Application to UC Berkeley data

Taking the autumn 1973 admission figures for the six largest departments at UC Berkeley, Teuscher applied his novel methodology. His analysis indicates that the apparent discrimination against female applicants was due to a department property. Those departments with higher admittance rates (eg, Engineering) had more male applicants, while those with lower admittance rates (eg, English) had more female applicants. This new method revealed the trend straight away, whereas it took a lot of detective work from the researchers back in 1975.

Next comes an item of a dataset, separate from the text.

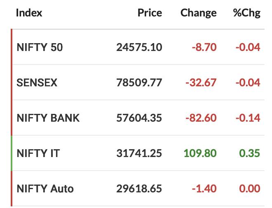Sort by the Change column header
Image resolution: width=272 pixels, height=208 pixels.
click(x=199, y=13)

Teuscher’s simple formula revealed that the University of California, Berkeley did not discriminate against female applicants.

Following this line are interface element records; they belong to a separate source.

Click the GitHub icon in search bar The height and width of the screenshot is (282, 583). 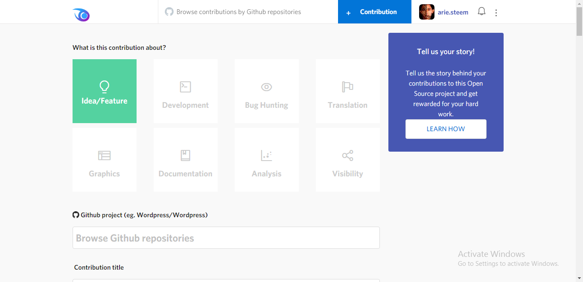(169, 12)
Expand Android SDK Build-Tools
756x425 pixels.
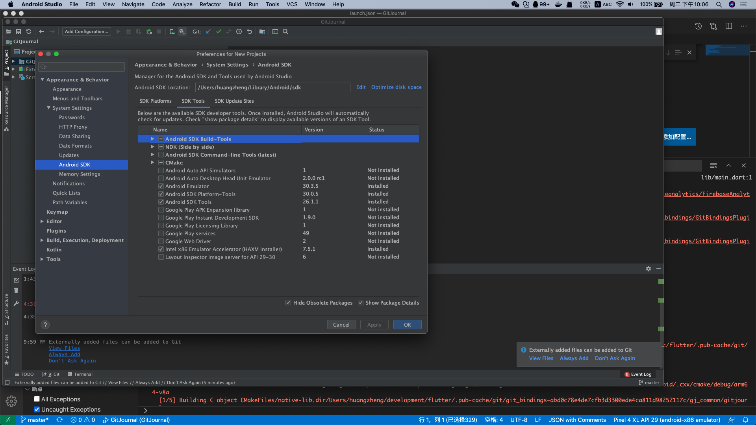[x=153, y=139]
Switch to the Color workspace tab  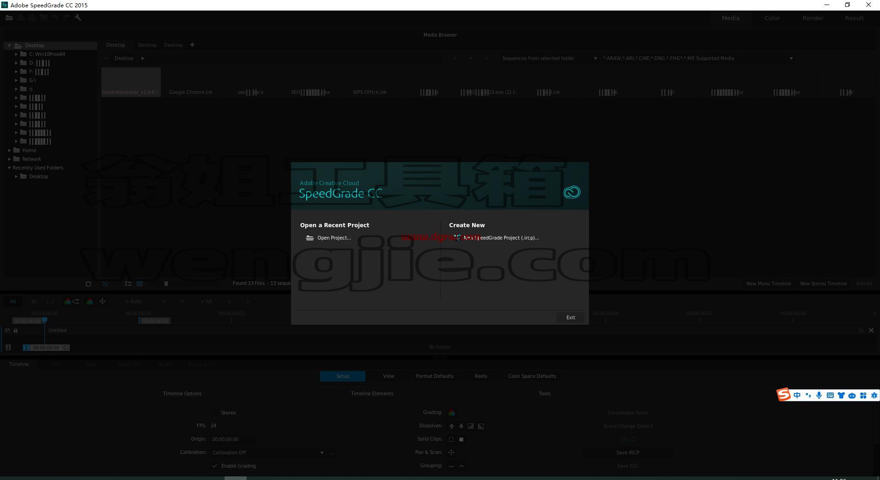772,18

Applying his simple formula to the Berkeley data, Teuscher shows that what appeared to be an abnormally high number of rejected female applicants was not due to discrimination. One aspect of employing the formula is of particular interest: if we are given the numbers of male and female applicants for each department together with the numbers of admitted and rejected applicants (not broken down by gender) we can deduce the difference between the overall (two-way) association between gender and admittance and the averaged partial associations between gender and admittance within the departments. In the Berkeley case, this difference appears to be large, and the overall association is not in keeping with the averaged associations within the departments. Consequently, the overall association cannot be taken as a measure of discrimination against female applicants.

The higher art of contingency table theory is the presentation of a parsimonious model (a model with only few assumptions or hypotheses) that fits the data. Bickel and colleagues did not provide such a model for the Berkeley data. Teuscher first showed that there is no fitting model, when one assumes a unique ‘discrimination rate’ within the departments. Allowing one department to have a different ‘discrimination rate’ than the other departments, he found a fitting model. This model thus reflects the essential properties that five departments did not prefer a sex to be admitted while one department clearly preferred female applicants to be admitted.

In Teuscher’s own words, his research provides ways ‘to improve the process of deducing properties of a collection of categorical data’.

What initially sparked your interest in Simpson’s paradox?
I started to think about Simpson’s paradox when my formula was already ready. In 2012/2013 – when I didn’t even know the term ‘Simpson’s paradox’ – I wanted to understand a partial three-locus disequilibrium parameter suggested in a paper from Seattle. This led to half the formula. The other half was simple. Only two months later did I become aware that the formula had to do with Simpson’s paradox.

What real-world applications do you think will benefit most from your work?
There are many real-world examples. But I know only few of them. The important point is: when a third variable interacts with the first and the second variable, Simpson’s paradox is necessarily present in the interaction of the first and second variable. This is a consequence of my formula. Another important point is that misleading effects can be avoided, when two or more explanatory variables – which differ from response variables – are involved. Then, designing the experiment is helpful.